Acórdão nº 1755/22.7T8STB-A.E1 de Tribunal da Relação de Évora, 2023-10-12

Ano2023
Número Acordão1755/22.7T8STB-A.E1
ÓrgãoTribunal da Relação de Évora

Processo n.º 1755/22.7T8STB-A.E1
Tribunal Judicial da Comarca de Setúbal[1]
*****
Acordam na 1.ª Secção Cível do Tribunal da Relação de Évora[2]:

I – Relatório
1. AA e BB, Autores nos autos em epígrafe identificados, em que é Ré CC, notificados do despacho proferido na Audiência Prévia, que rejeitou a admissão da ampliação do pedido que haviam apresentado por requerimento de 31.01.2023, e não se conformando com a referida decisão, apresentaram o presente recurso de apelação, formulando as seguintes conclusões:
«1) O presente recurso vem interposto do douto despacho a quo, de 18/05/2023, que indeferiu o requerimento de ampliação do pedido deduzido pelos AA. Ora,
2) O nº 2 do artigo 265º do CPC prescreve que “o autor pode, em qualquer altura, reduzir o pedido e pode ampliá-lo até ao encerramento da discussão em 1.ª instância se a ampliação for o desenvolvimento ou a consequência do pedido primitivo”.
3) A ampliação do pedido constitui o desenvolvimento ou a consequência do pedido primitivo ”quando esse (novo) pedido esteja virtualmente contido no âmbito do pedido primeiramente deduzido, por forma a que pudesse tê-lo sido também aquando da petição inicial, sem a dedução de novos factos.
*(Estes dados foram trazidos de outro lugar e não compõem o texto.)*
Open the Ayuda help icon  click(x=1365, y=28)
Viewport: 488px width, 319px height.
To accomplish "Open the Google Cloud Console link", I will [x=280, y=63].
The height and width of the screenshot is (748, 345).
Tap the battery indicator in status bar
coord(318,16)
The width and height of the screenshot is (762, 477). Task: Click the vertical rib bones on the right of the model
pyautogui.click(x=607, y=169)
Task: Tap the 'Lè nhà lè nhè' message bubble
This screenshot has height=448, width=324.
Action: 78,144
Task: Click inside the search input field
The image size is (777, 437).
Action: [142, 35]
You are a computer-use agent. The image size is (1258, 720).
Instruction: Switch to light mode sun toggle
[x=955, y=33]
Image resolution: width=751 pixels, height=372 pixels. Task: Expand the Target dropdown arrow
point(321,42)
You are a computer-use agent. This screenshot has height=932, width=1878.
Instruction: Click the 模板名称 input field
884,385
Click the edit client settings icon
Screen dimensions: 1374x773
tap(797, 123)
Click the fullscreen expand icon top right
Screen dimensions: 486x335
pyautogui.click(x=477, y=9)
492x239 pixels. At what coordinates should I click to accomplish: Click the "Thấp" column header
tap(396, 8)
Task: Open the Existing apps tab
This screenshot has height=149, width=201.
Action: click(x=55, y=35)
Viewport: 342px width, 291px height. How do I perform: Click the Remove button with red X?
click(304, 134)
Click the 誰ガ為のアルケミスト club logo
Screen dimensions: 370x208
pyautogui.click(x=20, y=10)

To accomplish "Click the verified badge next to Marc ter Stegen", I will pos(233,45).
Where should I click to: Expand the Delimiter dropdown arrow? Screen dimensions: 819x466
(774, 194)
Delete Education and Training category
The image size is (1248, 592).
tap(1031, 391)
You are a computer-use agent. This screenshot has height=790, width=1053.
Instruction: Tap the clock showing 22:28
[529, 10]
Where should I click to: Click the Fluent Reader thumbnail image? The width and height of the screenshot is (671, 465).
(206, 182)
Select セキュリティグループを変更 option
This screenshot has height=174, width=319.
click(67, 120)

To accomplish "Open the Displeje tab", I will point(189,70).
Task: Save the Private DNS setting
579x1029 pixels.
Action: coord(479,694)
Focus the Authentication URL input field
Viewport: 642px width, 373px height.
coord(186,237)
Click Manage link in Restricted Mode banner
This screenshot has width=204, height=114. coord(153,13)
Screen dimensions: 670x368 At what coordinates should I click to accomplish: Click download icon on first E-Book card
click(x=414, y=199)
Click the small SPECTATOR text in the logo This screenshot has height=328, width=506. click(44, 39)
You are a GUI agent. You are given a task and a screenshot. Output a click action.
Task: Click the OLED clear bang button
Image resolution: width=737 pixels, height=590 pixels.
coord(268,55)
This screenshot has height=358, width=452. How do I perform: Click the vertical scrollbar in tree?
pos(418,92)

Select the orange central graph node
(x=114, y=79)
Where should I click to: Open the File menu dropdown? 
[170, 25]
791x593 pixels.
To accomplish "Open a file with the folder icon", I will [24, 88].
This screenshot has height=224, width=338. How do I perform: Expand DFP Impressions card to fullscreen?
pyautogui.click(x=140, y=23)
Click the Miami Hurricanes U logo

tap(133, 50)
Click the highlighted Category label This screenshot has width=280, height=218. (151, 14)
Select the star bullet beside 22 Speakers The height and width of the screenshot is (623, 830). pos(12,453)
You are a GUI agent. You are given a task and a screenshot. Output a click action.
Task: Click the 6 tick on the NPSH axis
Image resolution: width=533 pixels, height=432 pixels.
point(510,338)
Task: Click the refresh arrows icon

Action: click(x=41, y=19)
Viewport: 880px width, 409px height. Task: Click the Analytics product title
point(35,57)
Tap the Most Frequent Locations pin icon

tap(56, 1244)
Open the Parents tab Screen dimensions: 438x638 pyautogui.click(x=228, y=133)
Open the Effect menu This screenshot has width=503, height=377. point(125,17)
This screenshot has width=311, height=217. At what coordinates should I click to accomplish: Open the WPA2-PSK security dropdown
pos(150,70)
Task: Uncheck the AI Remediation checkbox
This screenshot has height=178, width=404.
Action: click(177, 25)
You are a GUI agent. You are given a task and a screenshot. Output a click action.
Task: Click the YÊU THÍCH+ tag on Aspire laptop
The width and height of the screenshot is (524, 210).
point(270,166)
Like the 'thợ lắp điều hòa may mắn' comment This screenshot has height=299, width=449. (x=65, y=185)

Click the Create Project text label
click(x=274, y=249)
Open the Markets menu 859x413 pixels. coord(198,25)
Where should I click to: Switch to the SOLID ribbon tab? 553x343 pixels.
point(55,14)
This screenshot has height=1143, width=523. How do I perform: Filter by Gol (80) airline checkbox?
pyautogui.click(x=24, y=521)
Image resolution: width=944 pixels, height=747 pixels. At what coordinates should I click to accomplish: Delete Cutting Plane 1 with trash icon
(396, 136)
Dito de outro modo, a ampliação do pedido constitui o desenvolvimento ou a consequência do pedido primitivo, quando o pedido formulado esteja virtualmente contido no pedido inicial e na causa de pedir da ação, isto é, que dentro da mesma causa de pedir o pedido primitivo se modifique para mais.”. No caso sub judice,
4) A causa de pedir “radica essencialmente na propriedade sobre o imóvel descrito sob o nº ...7 e inscrito sob o artigo matricial ...7º...” (in pág. 7 do despacho, a quo, proferido em sede de audiência prévia) e, acrescentaríamos nós, na lesão desse direito. Ora,
5) Conforme alegado (cf. artigo 85º e ss da P.i. e doc. nº 49 junto com a P.i. e artigo 65º da Contestação e Doc. 13 da mesma peça) o prédio reivindicado pelos AA. (prédio descrito sob o nº ...7 da freguesia de São Lourenço, concelho de Setúbal e inscrito na matriz artigo matricial ...7º... da freguesia de S. Lourenço, concelho de Setúbal), corresponde, hoje, a duas descrições prediais e inscrições matriciais, ou seja, deu origem a dois prédios distintos (prédio descrito sob o nº ...16, da freguesia de São Lourenço, concelho de Setúbal e inscrito na respectiva matriz predial urbana sob o artigo ...09..., da freguesia de S. Lourenço, concelho de Setúbal e prédio descrito sob o nº ...83, da freguesia de São Lourenço, concelho de Setúbal e inscrito na respectiva matriz predial urbana sob o artigo ...10..., da freguesia de S. Lourenço, concelho de Setúbal).
6) Sendo que, no pedido original, apenas foi feita menção a um dos prédios, no caso, o prédio descrito sob o nº ...16, da freguesia de São Lourenço, concelho de Setúbal e inscrito na respectiva matriz predial urbana sob o artigo ...09..., da freguesia de S. Lourenço, concelho de Setúbal.
7) Quando, de facto, a realidade material correspondente ao prédio reivindicado, está hoje cindida em 2 prédios.
8) Razão porque a demonstração probatória que os AA. farão dos factos alegados – que constituem a causa de pedir original – levará a que as consequências dessa procedência, reflectir-se-ão necessariamente na realidade do segundo prédio (descrito sob o nº ...83, da freguesia de São Lourenço, concelho de Setúbal e inscrito na respectiva matriz predial urbana sob o artigo ...10..., da freguesia de S. Lourenço, concelho de Setúbal), fruto da desanexação promovida pela R.
9) E, assim, sempre os pedidos, ora, formulados (na ampliação), relativos aos dois prédios, cabem virtual (e dir-se-ia, necessariamente) no pedido inicial, sem a necessidade de aduzir quaisquer factos adicionais. Ou seja,
10) Estamos perante uma situação em que os AA., com o mesmo quadro fáctico, poderiam ter formulado a sua pretensão ampliada, logo na petição inicial.
11) Sendo então, pois, consequência e desenvolvimento da pretensão original.
12) O que faz com que a ampliação, ora, requerida, seja enquadrada na previsão do nº 2 do artigo 265º do CPC e, consequentemente, admissível.
13) Razões porque o despacho, a quo, violou, assim, o disposto nos artigos 260º e nº 2 do 265º, ambos do Código de Processo Civil.
14) Razões porque deverá ser admitida a ampliação do pedido formulado pelos AA., revogando-se, consequentemente, o mesmo despacho, em conformidade.».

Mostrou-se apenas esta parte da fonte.